Une sorte de Desperate housewives nouvelle version, avec potins mesquins et crêpages de chignons (voir bande annonce en lien). Les héroïnes sont toutes des mères de famille, et je pense qu'il faut être mère et au bord du burn out et de la crise d'hystérie, en conjuguant boulot, morveux, et corvées à la maison, pour vraiment s’intéresser à la vie des personnages. Le début était fastidieux :  "non mais ils ne vont pas réellement faire tout un plat parce que la gamine s'est fait tirer les cheveux par un autre merdeux ? Parce que la fête d'anniversaire de l'une était plus réussie que l'autre ? Créez un forum de mamans, pas une série !"

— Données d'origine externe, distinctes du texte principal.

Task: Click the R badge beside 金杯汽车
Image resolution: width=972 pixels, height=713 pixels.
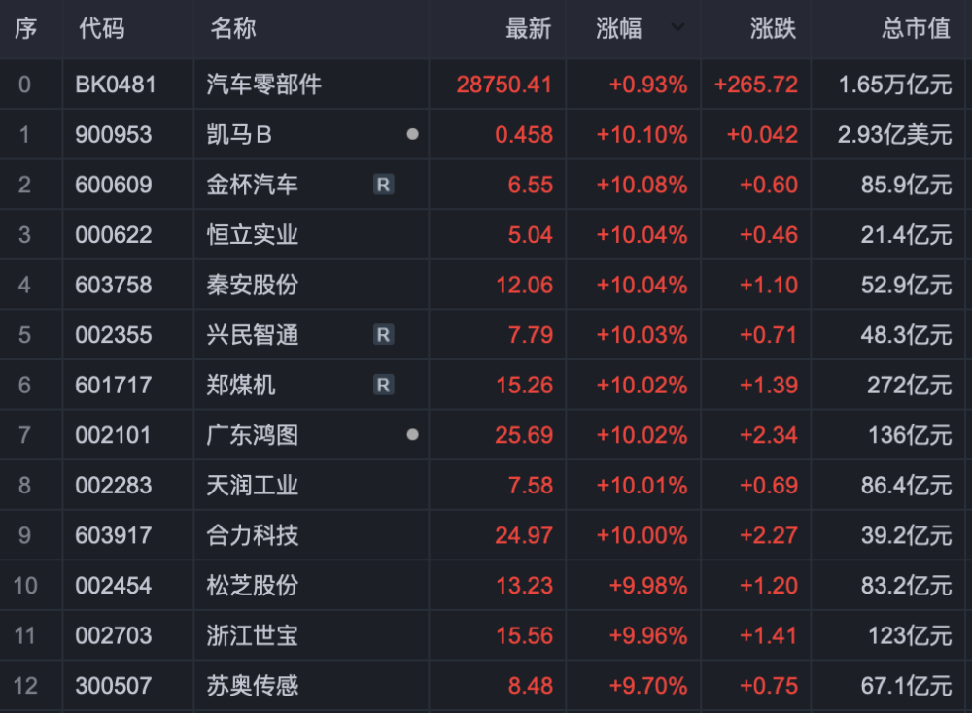Action: [x=384, y=185]
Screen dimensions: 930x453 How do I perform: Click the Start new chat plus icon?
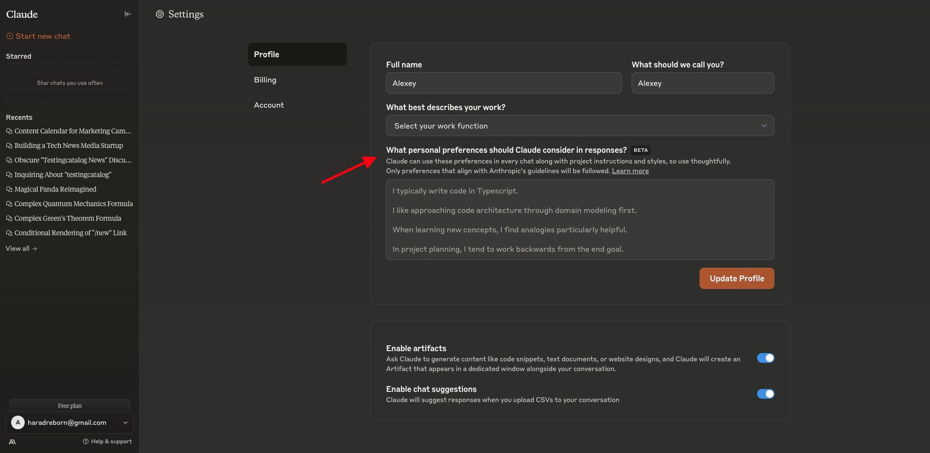(10, 36)
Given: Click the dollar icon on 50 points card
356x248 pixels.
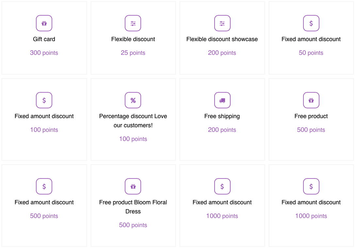Looking at the screenshot, I should coord(311,23).

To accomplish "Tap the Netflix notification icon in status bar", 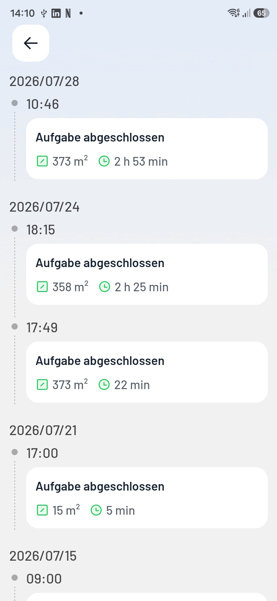I will 68,13.
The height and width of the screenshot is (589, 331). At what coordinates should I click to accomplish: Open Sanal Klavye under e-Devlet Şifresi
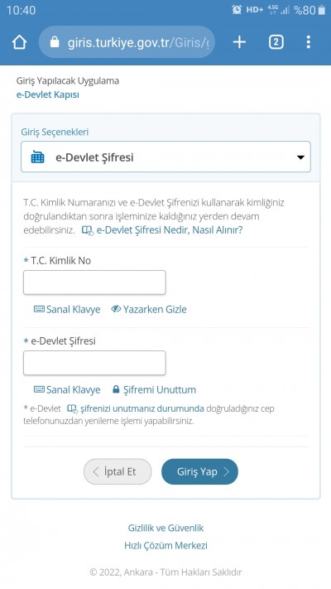pos(67,389)
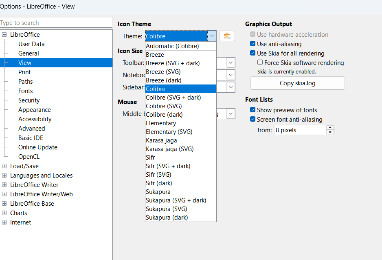Enable Force Skia software rendering
This screenshot has height=260, width=382.
pos(260,62)
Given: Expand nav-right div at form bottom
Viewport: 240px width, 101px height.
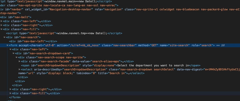Looking at the screenshot, I should [x=10, y=89].
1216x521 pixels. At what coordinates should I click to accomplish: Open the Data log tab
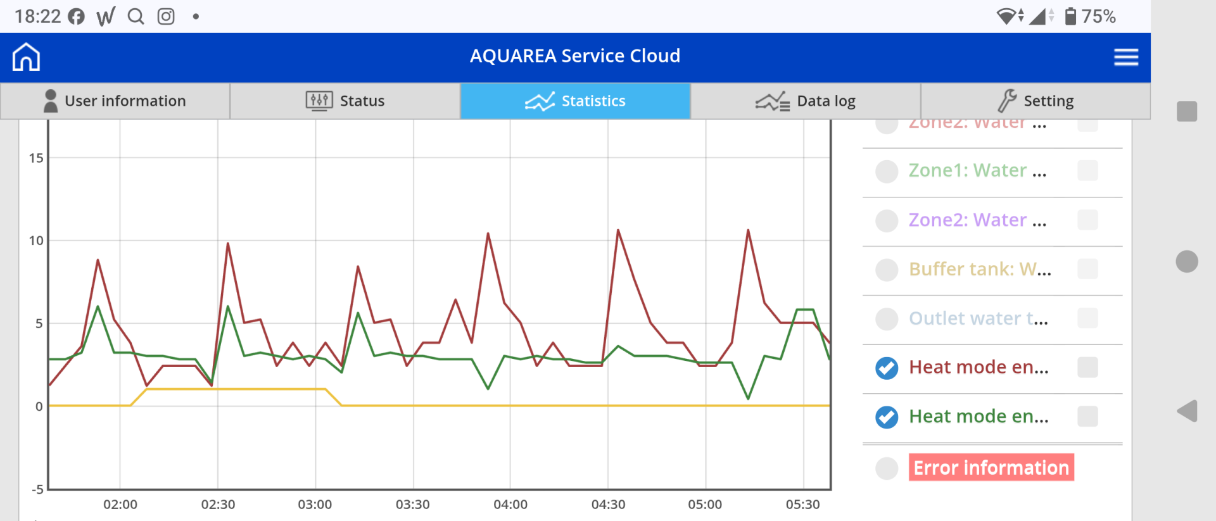pyautogui.click(x=805, y=101)
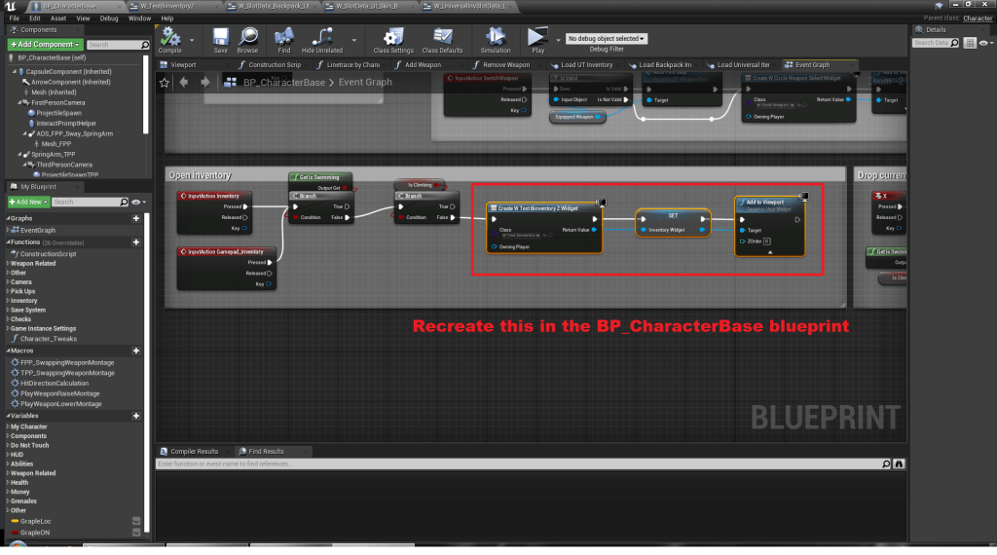Image resolution: width=997 pixels, height=555 pixels.
Task: Expand the Add Component dropdown
Action: (45, 45)
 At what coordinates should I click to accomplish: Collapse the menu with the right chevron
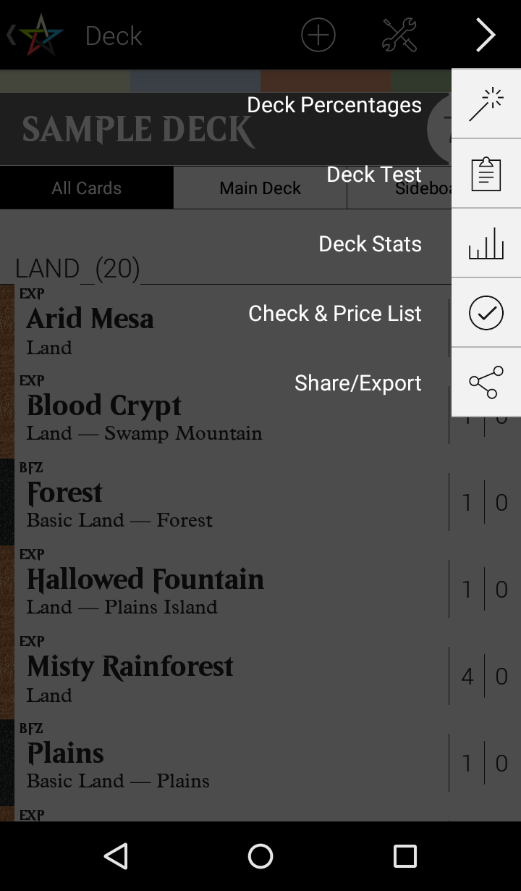[486, 35]
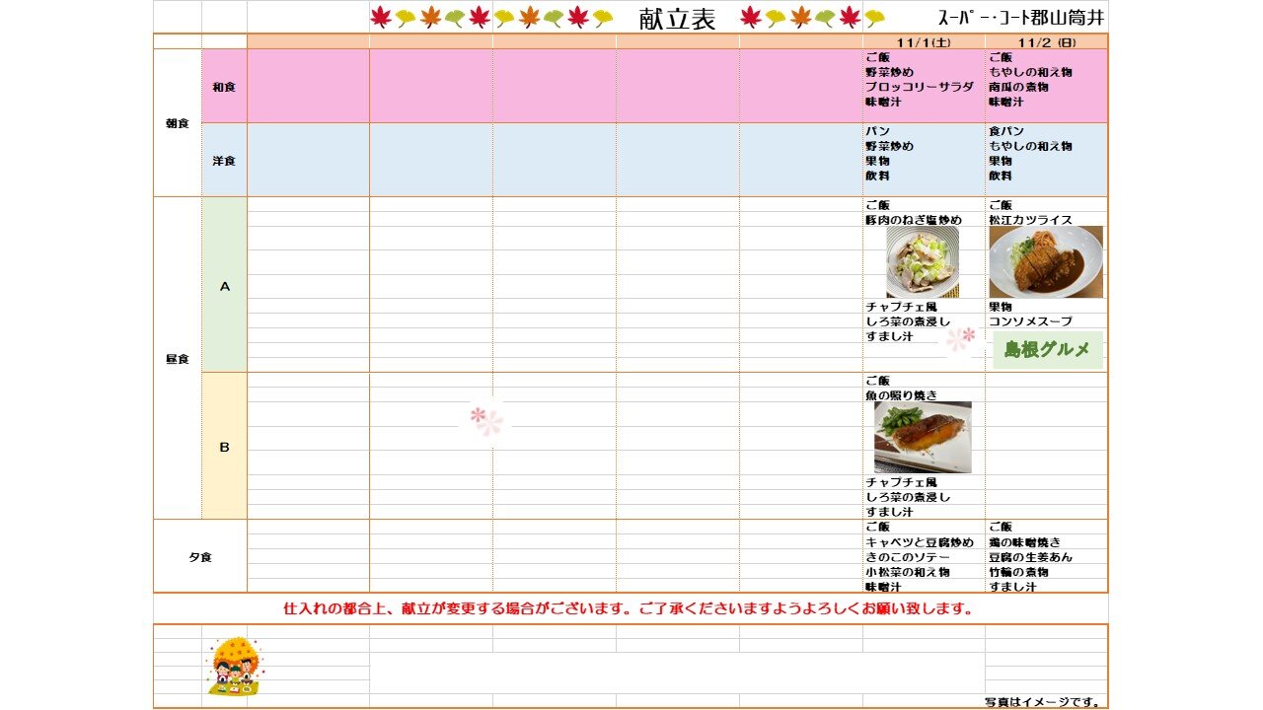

Big little lies fait pourtant aussi rêver, car la série se déroule dans une magnifique ville ensoleillée du bord de mer, les femmes habitent des immenses villas de rêve, sont toutes très riches et très belles. Mais très tête à claques, en priorité Laura Dern, femme d'affaires insupportable qui passe son temps à hurler sur tout le monde et qui pense que tout lui est dû. J'apprécie cependant la verve, le dynamisme et la passion de Reese Witherspoon, qui fait tout pour réparer les injustices, au point de se mêler parfois de ce qui ne la regarde pas et d'agir à la place des autres qui n'ont rien demandé (Shailene Woodley (Divergente), trop effacée, Nicole Kidman, victime qui ne veut pas l'admettre).

J'ai rapidement deviné qui était mort et pourquoi, et la série se termine à la façon hollywoodienne "tout est bien qui finit bien, les méchants sont punis et on est tous copains" mais j'ai apprécié les décors, les répliques et le casting de stars. Les personnages, même s'ils ne sont pas toujours sympathiques ou si je ne peux pas m'y identifier, sont bien saisis ( en priorité la femme battue qui excuse son bourreau, homme en apparence  idéal, mari passionné et père attentionné vu de l'extérieur).
Une saison 2 est prévue pour 2019 avec le même casting.